*WRITTEN INSTRUCTION:*
Answer these questions using the text on the classwork routine below.
1. What did the writer want students doing in class instead of watching the writer solve problems?
2. What due date is often agreed on for an assignment?
3. For about how long were students given to puzzle over the first drawing and the table in Circuit Sudoku?

*READING TEXT:*
===============
I’ve set up a classwork routine that works in my classes to give kids in-class practice that builds their confidence on the homework I assign.

Why classwork? I wanted kids solving problems in class not watching me solve problems in class.

Design Goal

Classwork problem sets should build in difficulty, helping kids to make leaps while I’m in the room for  support.

Here are all the classwork assignments from this semester:

Maybe it’s obvious to you guys but I just figured out that classwork assignments should prepare kids for homework assignments which in turn should prepare them for quizzes & tests.

Setting a routine

I felt like routine was an important thing to implement because of feedback from last year’s students. Many expressed confusion about what was expected of them in class as well as homework felt like it came out of the blue.

My goal was to establish a routine I could live with. The framework of a classwork assignment allowed me lots of wiggle room in terms of the questions I asked — Circuit Sudoku is a great example of a creative assignment that adequately prepares kids to solve basic electric circuit problems.

Here’s my routine:

  1. Kids get assignment. We agree on a reasonable due date — often times the next class meeting.
  2. Kids often can start an assignment with no lecture. In the case of Circuit Sudoku, I let them puzzle over the first drawing and the table for about 5 minutes and asked what they needed to be able to solve the problem. From that, I presented just the information they asked for.
===============
*LISTING:*
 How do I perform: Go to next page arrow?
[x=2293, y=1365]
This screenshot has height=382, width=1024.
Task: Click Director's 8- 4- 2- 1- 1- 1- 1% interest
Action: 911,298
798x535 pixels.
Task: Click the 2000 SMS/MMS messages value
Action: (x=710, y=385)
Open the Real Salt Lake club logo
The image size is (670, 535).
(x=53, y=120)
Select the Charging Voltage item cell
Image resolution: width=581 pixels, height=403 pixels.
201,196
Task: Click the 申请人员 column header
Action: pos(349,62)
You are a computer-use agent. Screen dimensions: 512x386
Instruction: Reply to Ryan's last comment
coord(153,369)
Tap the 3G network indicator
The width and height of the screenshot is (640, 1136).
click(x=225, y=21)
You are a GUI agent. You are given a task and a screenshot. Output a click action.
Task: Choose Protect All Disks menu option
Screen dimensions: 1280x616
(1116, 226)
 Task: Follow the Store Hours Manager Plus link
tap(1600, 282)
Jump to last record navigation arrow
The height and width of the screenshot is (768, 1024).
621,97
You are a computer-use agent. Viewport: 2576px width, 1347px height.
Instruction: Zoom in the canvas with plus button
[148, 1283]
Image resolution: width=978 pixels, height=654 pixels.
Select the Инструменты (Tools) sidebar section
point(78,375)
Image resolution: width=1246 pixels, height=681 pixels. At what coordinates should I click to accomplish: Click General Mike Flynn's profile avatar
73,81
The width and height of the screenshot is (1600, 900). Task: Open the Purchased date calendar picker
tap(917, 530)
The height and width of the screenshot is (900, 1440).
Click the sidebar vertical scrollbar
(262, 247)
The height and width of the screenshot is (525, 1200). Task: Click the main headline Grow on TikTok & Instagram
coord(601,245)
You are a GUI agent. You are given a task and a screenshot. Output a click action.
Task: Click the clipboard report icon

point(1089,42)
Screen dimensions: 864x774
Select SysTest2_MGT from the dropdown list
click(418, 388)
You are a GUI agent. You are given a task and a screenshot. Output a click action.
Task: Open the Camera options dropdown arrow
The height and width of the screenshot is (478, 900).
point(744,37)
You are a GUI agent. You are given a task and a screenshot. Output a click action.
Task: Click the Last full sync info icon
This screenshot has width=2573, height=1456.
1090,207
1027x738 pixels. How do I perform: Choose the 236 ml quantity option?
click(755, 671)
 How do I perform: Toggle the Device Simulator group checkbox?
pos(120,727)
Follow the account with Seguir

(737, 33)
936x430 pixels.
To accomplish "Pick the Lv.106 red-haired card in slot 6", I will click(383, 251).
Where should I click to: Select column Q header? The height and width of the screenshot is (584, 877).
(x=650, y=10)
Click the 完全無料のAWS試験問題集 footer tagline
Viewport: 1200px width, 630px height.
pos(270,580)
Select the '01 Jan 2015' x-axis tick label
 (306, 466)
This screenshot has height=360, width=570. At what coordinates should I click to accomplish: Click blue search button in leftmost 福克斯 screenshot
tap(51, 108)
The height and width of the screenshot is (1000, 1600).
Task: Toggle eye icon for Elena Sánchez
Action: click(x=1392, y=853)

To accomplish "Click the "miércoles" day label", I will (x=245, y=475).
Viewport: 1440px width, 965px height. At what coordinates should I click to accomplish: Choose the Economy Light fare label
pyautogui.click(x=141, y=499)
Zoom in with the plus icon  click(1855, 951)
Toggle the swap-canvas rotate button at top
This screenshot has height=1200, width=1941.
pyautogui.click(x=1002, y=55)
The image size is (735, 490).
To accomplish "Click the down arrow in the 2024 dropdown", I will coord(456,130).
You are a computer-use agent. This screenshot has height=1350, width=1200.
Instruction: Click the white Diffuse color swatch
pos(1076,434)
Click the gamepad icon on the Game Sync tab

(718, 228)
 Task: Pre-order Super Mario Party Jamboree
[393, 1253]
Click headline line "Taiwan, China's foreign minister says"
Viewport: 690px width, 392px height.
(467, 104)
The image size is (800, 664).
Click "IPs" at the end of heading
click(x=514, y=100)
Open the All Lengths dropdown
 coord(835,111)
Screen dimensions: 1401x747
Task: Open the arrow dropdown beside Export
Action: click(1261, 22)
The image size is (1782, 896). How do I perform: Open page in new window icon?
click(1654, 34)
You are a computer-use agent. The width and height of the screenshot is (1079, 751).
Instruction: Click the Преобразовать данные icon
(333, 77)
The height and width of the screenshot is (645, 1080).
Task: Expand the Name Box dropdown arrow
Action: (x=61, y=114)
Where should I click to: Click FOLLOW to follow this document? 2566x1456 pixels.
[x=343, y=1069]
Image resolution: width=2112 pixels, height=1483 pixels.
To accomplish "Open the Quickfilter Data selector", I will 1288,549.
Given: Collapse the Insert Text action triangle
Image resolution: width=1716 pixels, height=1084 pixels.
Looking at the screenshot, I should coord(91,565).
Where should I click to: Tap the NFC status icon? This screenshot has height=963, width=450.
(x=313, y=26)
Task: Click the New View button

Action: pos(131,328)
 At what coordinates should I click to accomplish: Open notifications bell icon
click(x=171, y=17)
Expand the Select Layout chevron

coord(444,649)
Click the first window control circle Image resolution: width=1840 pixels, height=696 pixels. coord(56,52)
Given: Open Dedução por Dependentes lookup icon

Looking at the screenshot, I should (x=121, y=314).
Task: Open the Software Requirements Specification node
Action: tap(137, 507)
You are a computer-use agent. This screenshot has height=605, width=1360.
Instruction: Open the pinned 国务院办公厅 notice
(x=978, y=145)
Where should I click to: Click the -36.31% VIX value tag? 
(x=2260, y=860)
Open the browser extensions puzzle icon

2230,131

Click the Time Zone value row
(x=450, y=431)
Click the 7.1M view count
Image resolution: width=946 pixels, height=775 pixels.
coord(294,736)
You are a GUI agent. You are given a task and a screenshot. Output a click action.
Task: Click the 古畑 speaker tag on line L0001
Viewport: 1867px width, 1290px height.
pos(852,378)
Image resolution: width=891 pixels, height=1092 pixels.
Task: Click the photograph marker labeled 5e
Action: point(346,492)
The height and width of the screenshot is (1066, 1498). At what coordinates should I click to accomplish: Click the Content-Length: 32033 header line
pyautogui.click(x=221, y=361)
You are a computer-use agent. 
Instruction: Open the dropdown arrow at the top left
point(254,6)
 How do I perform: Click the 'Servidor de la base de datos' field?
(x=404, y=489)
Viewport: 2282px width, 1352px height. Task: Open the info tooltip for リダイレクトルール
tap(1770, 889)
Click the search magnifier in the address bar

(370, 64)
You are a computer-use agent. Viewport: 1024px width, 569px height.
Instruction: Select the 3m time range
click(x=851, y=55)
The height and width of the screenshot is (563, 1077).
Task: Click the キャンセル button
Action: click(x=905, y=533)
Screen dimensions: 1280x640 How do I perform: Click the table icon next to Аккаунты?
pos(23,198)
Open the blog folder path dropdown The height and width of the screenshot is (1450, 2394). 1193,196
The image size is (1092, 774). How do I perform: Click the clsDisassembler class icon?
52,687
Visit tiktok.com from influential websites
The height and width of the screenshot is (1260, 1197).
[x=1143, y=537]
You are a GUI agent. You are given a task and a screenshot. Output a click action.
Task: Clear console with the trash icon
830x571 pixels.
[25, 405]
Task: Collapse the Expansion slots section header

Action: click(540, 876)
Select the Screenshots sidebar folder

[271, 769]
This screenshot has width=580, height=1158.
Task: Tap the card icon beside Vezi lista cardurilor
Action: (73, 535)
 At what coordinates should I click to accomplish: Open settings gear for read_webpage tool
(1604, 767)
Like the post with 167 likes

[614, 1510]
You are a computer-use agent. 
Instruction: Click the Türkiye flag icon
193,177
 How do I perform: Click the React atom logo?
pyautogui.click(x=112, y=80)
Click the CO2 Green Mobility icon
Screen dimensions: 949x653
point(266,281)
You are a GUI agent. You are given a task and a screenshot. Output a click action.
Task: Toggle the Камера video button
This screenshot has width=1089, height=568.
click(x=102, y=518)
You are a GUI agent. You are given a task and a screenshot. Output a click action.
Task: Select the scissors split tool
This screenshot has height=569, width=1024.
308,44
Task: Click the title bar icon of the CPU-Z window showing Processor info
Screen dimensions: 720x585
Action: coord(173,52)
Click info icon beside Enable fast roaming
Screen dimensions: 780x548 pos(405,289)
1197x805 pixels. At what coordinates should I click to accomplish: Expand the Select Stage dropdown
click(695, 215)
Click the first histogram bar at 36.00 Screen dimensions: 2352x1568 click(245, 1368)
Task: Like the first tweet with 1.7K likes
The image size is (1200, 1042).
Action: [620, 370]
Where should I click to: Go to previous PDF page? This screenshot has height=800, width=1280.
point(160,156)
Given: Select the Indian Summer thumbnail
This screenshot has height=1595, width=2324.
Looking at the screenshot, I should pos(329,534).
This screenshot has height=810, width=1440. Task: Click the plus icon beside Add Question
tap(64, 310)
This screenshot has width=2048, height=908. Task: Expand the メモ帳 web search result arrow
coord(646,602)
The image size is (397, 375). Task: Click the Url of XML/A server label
===============
*CORRECT OUTPUT:*
1. Solving problems.
2. The next class meeting.
3. About 5 minutes.